That perhaps also reflects this nation's unfortunate tendency to start by supporting a party, embracing the party label as a matter of personal identity, and deciding from there that we support its agenda. If we even think about its agenda. It takes a great shock to wake people up to the idea that their political party doesn't actually have their best interests at heart, even though it seems obvious that the other party is full of corrupt, self-serving slaves to special interests.
As I see it, the set of elites that gained control of the Republican Party, and who foisted their policies upon the nation for the past eight years, have managed to convince a great many conservatives that the modern Republican party is largely not conservative, and has embraced one bad policy after another. Are you a fiscal conservative? How can you not choke on the manner in which the Bush Administration has blown the budget? A foreign policy conservative? How do you feel, then, about aggressive overseas military interventionism and the positioning of the U.S. as world policeman in a never-ending "war on terror"? Are you a social or religious conservative? What did the Bush Administration actually deliver on social issues, despite using them as wedge issues to "inspire the base" in every recent national election? Are you a "club for growth" type who cares about little beyond enriching yourself and eliminating taxes on inherited wealth? Somehow I don't think getting a capital gains tax cut's your hot button issue this week....
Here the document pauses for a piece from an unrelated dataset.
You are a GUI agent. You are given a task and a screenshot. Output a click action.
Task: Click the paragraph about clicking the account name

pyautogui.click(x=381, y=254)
The conservative intelligentsia was always in on the joke. They voted for the Republican Party because they thought that Republican policies would best advance their interests, and they understood that the party had to string "the base" along in order to gain and hold power. The Republican party is losing their support because it has proved itself unfit to rule. (Which isn't necessarily to say that the alternative is better, but we're way past the point where "holding the course" seems like a credible response to the problems facing this nation.)
As for losing the base, the "working class" - a term elites use to describe blue collar "red state" voters - has faced a lot of adversity during the years of the so-called "Bush Boom". Then there was the housing bubble - okay, but that mostly affected other people, and most Americans were ready to ride that one out. Then there was the financial industry meltdown and a promise of even harder times, but not to worry - a bailout is on the way... for bankers. The weird thing about getting people to worry about social issues is that they have plenty of time and energy for it when times are good, but when the economy melts down attentions start to shift toward substantive political and economic issues. Right now, that's bad for the Republican Party.
I could have saved a lot of typing and coopted Clinton. Attention, David Brooks: It's the economy, stupid!